Text and item location entries:

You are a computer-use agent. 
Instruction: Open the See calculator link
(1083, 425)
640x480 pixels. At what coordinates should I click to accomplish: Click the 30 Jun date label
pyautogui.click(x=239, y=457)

▶ [Work to do]
How many lines of the records above contain the string "click"? Reply with the number alone.

▶ [Written solution]
2